Excitation and polarization of isolated neurons by high-frequency sine waves for temporal interference stimulation

Cell Rep Phys Sci. 2025 Jul 16;6(7):102660. doi: 10.1016/j.xcrp.2025.102660. Epub 2025 Jun 16.

Abstract

The capacity of temporal interference (TI) stimulation to target deep brain regions without affecting nearby surface electrodes remains uncertain. Using artifact-free optical recording, we compare excitation patterns and thresholds in hippocampal neurons stimulated by "pure" and amplitude-modulated sine waves, representing TI waveforms near electrodes and at the target, respectively.
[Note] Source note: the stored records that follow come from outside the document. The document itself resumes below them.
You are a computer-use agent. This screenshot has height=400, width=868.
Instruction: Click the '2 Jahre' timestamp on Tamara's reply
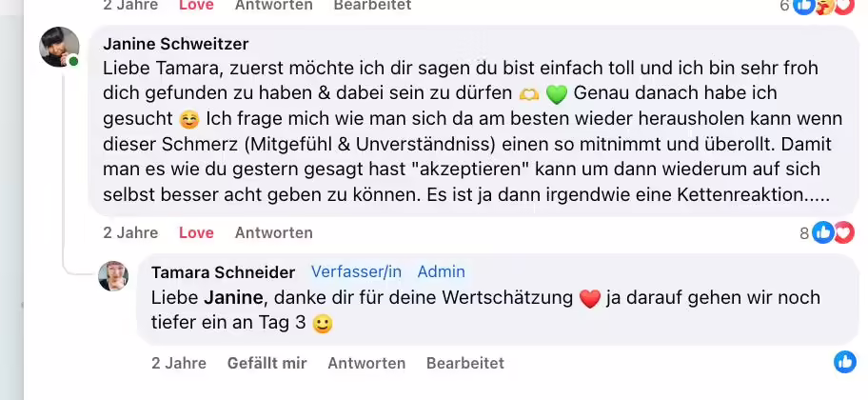pyautogui.click(x=179, y=363)
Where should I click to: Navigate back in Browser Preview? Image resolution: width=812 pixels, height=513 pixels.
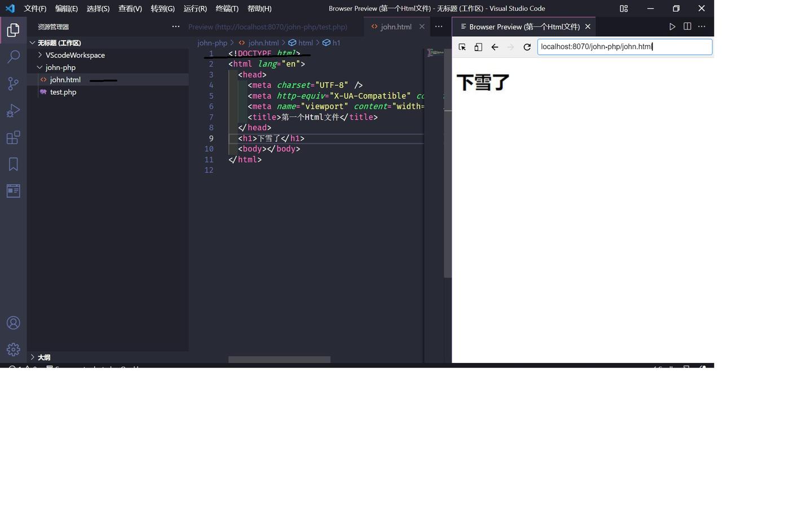495,47
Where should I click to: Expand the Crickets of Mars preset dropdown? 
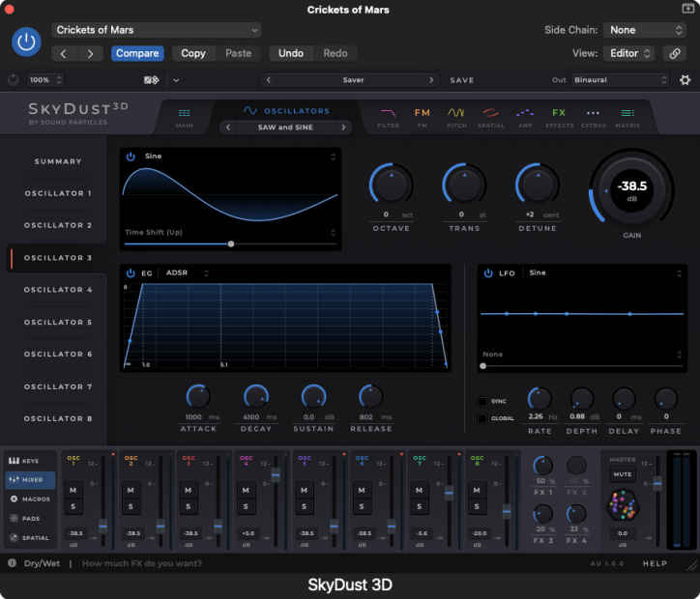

We show that pure 2- and 20-kHz sine waves induce repetitive firing at rates that increase up to 60-90 Hz with stronger electric fields. Beyond this limit, action potentials merge into sustained depolarization, resulting in an excitation block. Modulating the sine waves at 20 Hz aligns firing with amplitude "beats" and prevents the excitation block but does not lower excitation thresholds. Thus, off-target TI effects appear unavoidable, though the patterns of neuronal excitation and downstream effects may differ from those at the target. We further analyze membrane charging and relaxation kinetics at nanoscale resolution and confirm an excitation mechanism independent of envelope extraction.